(Stored dataset records)
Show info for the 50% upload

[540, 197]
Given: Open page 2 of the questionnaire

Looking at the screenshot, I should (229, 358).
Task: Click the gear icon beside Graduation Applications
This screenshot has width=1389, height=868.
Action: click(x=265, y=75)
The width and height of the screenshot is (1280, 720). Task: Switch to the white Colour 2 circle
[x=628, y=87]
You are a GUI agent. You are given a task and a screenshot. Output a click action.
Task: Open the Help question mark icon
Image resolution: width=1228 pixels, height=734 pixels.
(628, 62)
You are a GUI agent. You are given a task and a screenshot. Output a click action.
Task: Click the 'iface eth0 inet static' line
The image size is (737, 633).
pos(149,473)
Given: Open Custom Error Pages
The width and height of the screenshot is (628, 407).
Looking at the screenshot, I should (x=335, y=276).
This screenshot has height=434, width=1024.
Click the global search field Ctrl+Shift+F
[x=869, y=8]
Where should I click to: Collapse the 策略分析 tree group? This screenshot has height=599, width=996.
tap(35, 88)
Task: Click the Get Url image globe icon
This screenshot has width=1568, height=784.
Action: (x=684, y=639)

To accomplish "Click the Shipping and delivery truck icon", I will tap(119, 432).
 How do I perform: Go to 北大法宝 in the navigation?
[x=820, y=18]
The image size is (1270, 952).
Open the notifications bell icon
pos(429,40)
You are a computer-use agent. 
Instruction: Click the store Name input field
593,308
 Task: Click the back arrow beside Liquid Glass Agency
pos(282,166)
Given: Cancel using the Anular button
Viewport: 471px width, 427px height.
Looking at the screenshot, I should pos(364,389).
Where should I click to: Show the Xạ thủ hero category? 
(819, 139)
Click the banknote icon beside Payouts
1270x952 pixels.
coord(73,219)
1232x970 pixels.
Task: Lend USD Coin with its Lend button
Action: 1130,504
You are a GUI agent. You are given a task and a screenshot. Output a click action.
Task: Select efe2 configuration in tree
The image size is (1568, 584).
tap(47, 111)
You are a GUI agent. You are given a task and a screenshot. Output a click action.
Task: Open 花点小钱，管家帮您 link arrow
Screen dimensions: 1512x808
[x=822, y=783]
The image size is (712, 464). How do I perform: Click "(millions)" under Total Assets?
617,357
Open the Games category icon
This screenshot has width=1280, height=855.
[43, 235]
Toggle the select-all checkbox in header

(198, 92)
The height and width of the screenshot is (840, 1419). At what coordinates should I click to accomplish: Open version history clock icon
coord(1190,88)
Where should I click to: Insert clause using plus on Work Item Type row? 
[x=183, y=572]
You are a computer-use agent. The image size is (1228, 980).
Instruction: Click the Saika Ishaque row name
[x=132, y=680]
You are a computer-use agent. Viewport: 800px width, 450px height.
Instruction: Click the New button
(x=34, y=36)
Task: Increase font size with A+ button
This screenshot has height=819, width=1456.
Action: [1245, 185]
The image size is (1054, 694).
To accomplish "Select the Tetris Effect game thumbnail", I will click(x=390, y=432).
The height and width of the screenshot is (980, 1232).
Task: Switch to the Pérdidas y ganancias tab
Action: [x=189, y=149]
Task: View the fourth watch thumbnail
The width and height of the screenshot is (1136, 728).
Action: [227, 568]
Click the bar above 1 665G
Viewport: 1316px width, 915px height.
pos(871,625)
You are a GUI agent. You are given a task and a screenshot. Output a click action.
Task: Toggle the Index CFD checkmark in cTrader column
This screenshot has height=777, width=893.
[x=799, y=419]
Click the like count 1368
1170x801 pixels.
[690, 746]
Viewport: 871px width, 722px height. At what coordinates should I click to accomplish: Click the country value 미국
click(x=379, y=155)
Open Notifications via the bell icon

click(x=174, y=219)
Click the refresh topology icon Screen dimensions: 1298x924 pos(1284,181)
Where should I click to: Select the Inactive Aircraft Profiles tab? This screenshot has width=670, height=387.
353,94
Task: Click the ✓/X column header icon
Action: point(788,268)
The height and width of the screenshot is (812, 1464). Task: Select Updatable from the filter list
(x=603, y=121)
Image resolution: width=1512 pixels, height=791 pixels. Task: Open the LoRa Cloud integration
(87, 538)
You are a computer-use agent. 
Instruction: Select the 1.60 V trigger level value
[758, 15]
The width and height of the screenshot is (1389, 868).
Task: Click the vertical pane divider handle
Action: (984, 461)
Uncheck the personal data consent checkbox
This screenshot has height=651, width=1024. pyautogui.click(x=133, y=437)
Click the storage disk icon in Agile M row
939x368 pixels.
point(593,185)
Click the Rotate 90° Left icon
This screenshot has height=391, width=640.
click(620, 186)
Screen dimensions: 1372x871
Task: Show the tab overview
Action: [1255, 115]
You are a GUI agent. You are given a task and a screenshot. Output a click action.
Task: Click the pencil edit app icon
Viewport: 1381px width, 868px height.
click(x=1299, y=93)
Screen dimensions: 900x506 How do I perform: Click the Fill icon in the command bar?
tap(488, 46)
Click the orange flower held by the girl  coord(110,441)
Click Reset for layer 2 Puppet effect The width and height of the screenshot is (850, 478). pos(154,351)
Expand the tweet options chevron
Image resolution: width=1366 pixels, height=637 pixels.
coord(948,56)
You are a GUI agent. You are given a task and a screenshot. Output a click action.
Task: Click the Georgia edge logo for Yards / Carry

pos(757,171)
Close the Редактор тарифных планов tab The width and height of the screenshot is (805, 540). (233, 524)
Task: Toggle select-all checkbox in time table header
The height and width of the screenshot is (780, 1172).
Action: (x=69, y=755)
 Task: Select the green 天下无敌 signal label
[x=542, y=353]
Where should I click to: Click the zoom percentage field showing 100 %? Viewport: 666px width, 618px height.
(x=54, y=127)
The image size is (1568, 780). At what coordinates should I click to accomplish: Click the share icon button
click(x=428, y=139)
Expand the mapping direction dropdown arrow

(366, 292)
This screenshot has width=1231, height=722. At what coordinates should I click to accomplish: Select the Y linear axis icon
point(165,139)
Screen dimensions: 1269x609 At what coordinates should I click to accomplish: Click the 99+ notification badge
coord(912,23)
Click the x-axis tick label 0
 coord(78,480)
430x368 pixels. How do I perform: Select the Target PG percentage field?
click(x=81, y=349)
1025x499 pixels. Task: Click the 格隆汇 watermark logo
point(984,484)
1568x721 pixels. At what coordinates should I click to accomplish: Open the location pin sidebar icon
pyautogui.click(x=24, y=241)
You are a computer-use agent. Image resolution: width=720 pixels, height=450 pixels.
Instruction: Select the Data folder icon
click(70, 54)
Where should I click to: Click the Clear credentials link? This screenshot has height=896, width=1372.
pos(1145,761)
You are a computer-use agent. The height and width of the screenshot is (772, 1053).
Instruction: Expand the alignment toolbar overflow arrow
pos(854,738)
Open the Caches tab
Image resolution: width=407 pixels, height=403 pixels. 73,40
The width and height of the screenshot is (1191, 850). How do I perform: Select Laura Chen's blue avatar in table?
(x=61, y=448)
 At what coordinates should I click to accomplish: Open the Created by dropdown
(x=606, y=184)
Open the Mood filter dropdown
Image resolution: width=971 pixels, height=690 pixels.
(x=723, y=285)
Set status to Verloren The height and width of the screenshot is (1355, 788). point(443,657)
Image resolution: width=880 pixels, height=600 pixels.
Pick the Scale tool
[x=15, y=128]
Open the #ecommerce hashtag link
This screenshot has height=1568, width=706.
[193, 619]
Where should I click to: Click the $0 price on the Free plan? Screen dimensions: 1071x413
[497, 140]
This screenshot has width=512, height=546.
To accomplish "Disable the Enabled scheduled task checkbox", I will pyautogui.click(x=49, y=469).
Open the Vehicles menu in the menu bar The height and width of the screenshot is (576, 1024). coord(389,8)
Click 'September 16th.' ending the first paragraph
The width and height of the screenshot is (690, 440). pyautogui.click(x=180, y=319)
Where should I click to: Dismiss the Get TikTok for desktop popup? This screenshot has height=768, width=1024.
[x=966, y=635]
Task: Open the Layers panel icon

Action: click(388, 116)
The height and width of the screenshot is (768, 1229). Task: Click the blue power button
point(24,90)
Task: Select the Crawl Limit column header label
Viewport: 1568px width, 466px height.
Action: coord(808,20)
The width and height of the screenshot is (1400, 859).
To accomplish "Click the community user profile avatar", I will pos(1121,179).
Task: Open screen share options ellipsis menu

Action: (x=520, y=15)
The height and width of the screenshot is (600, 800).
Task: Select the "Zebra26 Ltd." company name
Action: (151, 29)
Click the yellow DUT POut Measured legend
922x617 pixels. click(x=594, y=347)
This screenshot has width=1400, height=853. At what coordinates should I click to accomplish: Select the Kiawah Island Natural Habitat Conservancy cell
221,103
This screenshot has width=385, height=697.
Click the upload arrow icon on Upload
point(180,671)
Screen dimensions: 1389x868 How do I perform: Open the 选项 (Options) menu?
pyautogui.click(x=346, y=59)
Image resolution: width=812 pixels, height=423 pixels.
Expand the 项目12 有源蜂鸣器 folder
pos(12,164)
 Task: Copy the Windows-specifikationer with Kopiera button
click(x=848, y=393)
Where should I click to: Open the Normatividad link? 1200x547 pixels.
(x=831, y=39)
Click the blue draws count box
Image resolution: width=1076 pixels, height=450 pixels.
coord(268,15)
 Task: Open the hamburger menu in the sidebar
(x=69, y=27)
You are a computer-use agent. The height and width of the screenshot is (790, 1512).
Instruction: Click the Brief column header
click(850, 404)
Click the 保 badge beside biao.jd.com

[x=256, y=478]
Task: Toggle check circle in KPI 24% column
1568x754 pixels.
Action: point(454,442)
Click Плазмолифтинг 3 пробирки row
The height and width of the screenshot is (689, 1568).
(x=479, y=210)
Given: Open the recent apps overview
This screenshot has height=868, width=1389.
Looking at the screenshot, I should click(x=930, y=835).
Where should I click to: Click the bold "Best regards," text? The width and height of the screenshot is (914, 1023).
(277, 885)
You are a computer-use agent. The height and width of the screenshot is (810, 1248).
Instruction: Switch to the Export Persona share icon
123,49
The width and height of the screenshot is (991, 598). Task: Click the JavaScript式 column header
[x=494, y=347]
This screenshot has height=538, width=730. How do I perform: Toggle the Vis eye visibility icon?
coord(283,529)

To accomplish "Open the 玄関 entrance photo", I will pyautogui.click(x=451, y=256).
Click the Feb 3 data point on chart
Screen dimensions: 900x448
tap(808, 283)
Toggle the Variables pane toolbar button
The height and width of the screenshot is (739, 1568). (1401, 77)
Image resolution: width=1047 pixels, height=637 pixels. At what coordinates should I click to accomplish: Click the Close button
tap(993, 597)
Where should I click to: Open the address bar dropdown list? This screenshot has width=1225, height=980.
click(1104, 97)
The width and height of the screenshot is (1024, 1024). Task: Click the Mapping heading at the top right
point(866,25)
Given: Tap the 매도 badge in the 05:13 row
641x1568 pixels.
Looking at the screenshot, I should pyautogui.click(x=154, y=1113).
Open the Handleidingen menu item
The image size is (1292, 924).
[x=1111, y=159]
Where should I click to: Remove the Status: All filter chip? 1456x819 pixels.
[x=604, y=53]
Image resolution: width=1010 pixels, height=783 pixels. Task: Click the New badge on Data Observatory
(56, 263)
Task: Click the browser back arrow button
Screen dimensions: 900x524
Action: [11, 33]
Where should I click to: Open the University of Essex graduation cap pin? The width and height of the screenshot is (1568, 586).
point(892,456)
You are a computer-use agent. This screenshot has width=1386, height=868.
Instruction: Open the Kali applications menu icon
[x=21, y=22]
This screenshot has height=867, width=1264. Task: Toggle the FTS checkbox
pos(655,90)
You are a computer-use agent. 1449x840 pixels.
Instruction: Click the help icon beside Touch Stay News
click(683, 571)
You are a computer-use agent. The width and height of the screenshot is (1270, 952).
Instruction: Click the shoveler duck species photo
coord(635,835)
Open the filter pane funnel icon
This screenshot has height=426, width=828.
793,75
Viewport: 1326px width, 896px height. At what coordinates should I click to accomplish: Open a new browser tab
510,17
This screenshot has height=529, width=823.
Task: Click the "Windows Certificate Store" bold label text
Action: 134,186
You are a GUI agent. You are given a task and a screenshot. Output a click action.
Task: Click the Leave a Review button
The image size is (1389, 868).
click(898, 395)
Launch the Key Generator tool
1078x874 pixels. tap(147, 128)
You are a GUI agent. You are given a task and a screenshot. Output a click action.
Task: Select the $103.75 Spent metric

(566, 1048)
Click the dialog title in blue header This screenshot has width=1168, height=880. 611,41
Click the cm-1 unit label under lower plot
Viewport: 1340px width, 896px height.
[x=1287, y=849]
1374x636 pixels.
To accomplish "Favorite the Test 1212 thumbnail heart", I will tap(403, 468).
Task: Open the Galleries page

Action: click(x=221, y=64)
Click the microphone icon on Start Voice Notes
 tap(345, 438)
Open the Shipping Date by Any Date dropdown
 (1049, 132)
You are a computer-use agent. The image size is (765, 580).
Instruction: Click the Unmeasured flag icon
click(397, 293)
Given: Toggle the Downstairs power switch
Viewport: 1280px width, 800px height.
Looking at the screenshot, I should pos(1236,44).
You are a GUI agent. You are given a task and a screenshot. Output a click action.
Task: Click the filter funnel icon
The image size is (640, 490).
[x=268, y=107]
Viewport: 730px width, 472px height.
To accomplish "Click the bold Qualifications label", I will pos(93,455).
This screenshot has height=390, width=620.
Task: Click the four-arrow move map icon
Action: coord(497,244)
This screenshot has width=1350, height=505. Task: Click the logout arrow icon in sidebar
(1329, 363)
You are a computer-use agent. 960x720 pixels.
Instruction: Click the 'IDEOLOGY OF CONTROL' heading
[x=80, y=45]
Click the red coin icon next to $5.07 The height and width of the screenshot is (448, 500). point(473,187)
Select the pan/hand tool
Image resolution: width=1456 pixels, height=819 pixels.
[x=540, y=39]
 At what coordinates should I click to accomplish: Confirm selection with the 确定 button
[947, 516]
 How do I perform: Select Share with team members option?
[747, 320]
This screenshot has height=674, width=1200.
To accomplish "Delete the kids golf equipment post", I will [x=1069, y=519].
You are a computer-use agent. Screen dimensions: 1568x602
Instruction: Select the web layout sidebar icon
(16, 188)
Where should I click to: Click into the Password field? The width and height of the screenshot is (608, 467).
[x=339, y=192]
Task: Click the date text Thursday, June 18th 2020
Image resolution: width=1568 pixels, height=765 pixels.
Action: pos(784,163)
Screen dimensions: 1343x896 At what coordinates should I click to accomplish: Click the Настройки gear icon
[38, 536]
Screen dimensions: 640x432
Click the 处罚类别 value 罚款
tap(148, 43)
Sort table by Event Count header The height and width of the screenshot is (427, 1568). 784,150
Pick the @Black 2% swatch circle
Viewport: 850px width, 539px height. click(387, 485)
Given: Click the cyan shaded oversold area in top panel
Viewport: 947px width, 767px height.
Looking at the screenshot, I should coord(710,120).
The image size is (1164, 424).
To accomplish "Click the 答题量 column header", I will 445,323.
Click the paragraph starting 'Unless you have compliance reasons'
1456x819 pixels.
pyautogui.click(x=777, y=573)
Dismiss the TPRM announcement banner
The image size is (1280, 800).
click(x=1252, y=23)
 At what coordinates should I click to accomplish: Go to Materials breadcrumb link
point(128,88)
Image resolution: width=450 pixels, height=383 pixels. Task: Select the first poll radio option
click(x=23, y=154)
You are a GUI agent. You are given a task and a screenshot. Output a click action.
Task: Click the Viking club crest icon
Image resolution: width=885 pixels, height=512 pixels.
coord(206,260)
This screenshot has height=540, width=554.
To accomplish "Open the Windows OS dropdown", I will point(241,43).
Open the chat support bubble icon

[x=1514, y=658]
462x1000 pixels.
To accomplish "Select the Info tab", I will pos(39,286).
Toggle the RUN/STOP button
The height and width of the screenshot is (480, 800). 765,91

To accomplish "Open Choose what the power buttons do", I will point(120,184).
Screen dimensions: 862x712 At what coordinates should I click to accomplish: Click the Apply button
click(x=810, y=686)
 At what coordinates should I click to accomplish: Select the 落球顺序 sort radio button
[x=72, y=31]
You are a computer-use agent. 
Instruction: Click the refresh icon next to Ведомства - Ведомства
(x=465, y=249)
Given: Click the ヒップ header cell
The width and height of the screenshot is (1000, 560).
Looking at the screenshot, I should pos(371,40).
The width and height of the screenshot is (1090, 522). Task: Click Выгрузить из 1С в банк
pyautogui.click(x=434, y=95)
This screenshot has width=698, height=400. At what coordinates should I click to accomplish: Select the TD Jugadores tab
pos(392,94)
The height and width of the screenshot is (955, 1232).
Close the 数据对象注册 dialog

*Task description*
Copy the records word for word, starting at their first line and ending with the line that contains "[x=628, y=87]", including both of those lines.

*Reply to the exercise*
Show info for the 50% upload

[540, 197]
Given: Open page 2 of the questionnaire

Looking at the screenshot, I should (229, 358).
Task: Click the gear icon beside Graduation Applications
This screenshot has width=1389, height=868.
Action: click(x=265, y=75)
The width and height of the screenshot is (1280, 720). Task: Switch to the white Colour 2 circle
[x=628, y=87]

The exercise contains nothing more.